Description of the task
Return the opening of the listing below word for word. Begin with its first line and stop after the line containing "(1307, 576).", including that line.

Stored records
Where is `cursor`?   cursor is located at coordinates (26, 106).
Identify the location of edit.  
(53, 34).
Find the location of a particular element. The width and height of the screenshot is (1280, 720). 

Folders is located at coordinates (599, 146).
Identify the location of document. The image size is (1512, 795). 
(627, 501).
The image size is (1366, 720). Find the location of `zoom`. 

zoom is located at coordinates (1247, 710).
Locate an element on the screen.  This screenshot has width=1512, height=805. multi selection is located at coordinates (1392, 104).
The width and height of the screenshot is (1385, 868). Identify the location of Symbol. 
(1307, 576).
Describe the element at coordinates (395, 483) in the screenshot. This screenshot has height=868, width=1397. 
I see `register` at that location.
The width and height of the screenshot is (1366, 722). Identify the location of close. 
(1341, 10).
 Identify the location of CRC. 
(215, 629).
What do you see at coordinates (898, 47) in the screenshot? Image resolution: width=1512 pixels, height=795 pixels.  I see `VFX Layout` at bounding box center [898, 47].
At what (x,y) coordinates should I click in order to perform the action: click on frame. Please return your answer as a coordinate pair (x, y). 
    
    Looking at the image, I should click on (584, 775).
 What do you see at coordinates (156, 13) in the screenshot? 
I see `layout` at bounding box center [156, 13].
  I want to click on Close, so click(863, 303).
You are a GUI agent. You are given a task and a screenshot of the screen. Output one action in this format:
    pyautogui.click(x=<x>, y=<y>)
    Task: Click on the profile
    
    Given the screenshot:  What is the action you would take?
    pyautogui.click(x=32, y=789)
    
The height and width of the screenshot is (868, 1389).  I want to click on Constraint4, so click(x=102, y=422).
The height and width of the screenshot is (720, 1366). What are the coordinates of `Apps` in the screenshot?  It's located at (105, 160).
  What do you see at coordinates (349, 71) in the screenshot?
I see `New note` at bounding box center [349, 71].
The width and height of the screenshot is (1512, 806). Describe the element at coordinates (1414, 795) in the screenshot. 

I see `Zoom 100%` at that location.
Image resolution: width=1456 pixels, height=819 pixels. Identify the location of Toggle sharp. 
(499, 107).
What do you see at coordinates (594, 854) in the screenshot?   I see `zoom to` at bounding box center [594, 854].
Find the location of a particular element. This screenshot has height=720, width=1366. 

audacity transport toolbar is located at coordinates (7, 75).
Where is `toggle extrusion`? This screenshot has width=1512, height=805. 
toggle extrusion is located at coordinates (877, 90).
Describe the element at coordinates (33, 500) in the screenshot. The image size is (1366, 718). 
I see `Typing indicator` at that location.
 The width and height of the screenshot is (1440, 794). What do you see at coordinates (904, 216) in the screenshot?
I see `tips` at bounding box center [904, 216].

Full response
Where is `cursor`?   cursor is located at coordinates (26, 106).
Identify the location of edit.  
(53, 34).
Find the location of a particular element. The width and height of the screenshot is (1280, 720). 

Folders is located at coordinates (599, 146).
Identify the location of document. The image size is (1512, 795). 
(627, 501).
The image size is (1366, 720). Find the location of `zoom`. 

zoom is located at coordinates (1247, 710).
Locate an element on the screen.  This screenshot has width=1512, height=805. multi selection is located at coordinates (1392, 104).
The width and height of the screenshot is (1385, 868). Identify the location of Symbol. 
(1307, 576).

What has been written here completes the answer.